1.2.2 大米蛋白酶解 選用4種蛋白酶進行水解，其各自最適酶解條件由商家提供，堿性蛋白酶(pH 8.5，55 ℃)，中性蛋白酶(pH 7.0，45 ℃)，復合蛋白酶(pH 7.0，50 ℃)，胰蛋白酶(pH 8.0，50 ℃)。蛋白酶的最適添加量通過前期預試驗確定。將大米蛋白配成5 g/100 mL 懸液，在4種酶的最適酶解條件下攪拌30 min，使其充分分散。然后加入蛋白酶進行水解120 min。蛋白酶與大米蛋白的比例為1∶100(質量比)。通過加入1 mol/L NaOH溶液控制水解過程中溶液pH。反應結束后，沸水浴中滅酶10 min。將水解液pH調至中性后，10 000 r/min離心20 min。上清液冷凍干燥后儲存于-20 ℃備用。水解過程中的水解度按式(1)計算：

(1)

式中：

B——消耗的氫氧化鈉溶液的體積，mL；

Mb——氫氧化鈉溶液的濃度，mol/L；

α——蛋白平均的解離程度，1/α=1.01；

Mp——水解的蛋白質的質量，g；

htot——蛋白質基質肽鍵總數(對于大米蛋白取7.4 mmol/g)。

1.2.3 多肽產率測定 取步驟1.2.2中離心后上清液，與等體積10 g/100 mL三氯乙酸充分混合，4 ℃靜置30 min，8 000 r/min 離心5 min，采用考馬斯亮藍法測定上清液中多肽含量。多肽產率為上清液中多肽的質量與原料蛋白中蛋白的量的比值。

1.2.4 電子掃描電鏡 將蛋白樣品置于導電膠表面，進行噴金處理。采用掃描電鏡觀察樣品的微觀結構。

1.2.5 傅里葉紅外光譜(FTIR) 稱取2～3 mg粉末樣品與適量KBr混合并充分研磨，用壓片機壓成透明小塊，采集FTIR圖譜。采集參數為分辨率2 cm-1，掃描范圍4 000～400 cm-1，掃描次數32次。利用PeakFit 4.12對FTIR圖譜中酰胺Ⅰ區(1 700～1 600 cm-1)進行解析，得到蛋白質4種二級結構含量。

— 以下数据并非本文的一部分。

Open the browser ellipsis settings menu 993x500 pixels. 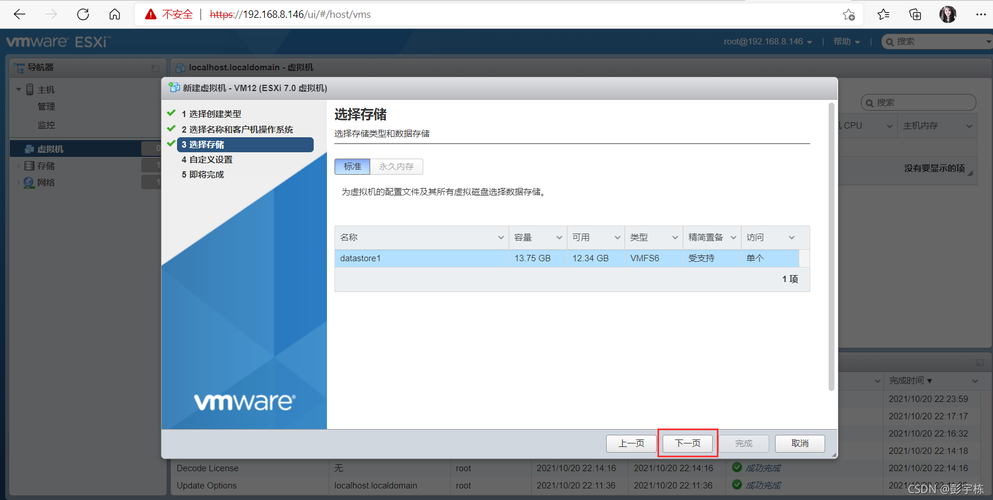(980, 15)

1.2.6 紫外光譜 用0.01 mol/L pH 8.0磷酸緩沖液配制終濃度為2.0 mg/mL蛋白溶液。用紫外—可見分光光度計采集紫外光譜。采集參數為波長范圍200～400 nm，步長2.0 nm，速度60 nm/min，以磷酸緩沖液作空白。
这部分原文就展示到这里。